▶ _Exercise task_:
Set down each of the records below line for line, with no changes.

▶ _Entries supplied_:
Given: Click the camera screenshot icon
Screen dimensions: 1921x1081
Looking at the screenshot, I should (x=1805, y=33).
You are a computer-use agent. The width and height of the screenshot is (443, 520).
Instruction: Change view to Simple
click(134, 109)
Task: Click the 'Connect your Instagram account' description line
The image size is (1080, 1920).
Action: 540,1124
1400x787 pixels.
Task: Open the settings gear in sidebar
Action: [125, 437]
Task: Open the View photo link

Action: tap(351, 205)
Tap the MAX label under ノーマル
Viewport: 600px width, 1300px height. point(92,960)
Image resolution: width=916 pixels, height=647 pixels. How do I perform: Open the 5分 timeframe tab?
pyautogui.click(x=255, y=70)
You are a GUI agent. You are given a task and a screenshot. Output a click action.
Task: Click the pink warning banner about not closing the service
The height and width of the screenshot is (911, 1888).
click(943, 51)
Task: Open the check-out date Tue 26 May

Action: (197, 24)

▶ _Solution_:
Given: Click the camera screenshot icon
Screen dimensions: 1921x1081
Looking at the screenshot, I should (x=1805, y=33).
You are a computer-use agent. The width and height of the screenshot is (443, 520).
Instruction: Change view to Simple
click(134, 109)
Task: Click the 'Connect your Instagram account' description line
The image size is (1080, 1920).
Action: 540,1124
1400x787 pixels.
Task: Open the settings gear in sidebar
Action: [125, 437]
Task: Open the View photo link

Action: tap(351, 205)
Tap the MAX label under ノーマル
Viewport: 600px width, 1300px height. point(92,960)
Image resolution: width=916 pixels, height=647 pixels. How do I perform: Open the 5分 timeframe tab?
pyautogui.click(x=255, y=70)
You are a GUI agent. You are given a task and a screenshot. Output a click action.
Task: Click the pink warning banner about not closing the service
The height and width of the screenshot is (911, 1888).
click(943, 51)
Task: Open the check-out date Tue 26 May

Action: (197, 24)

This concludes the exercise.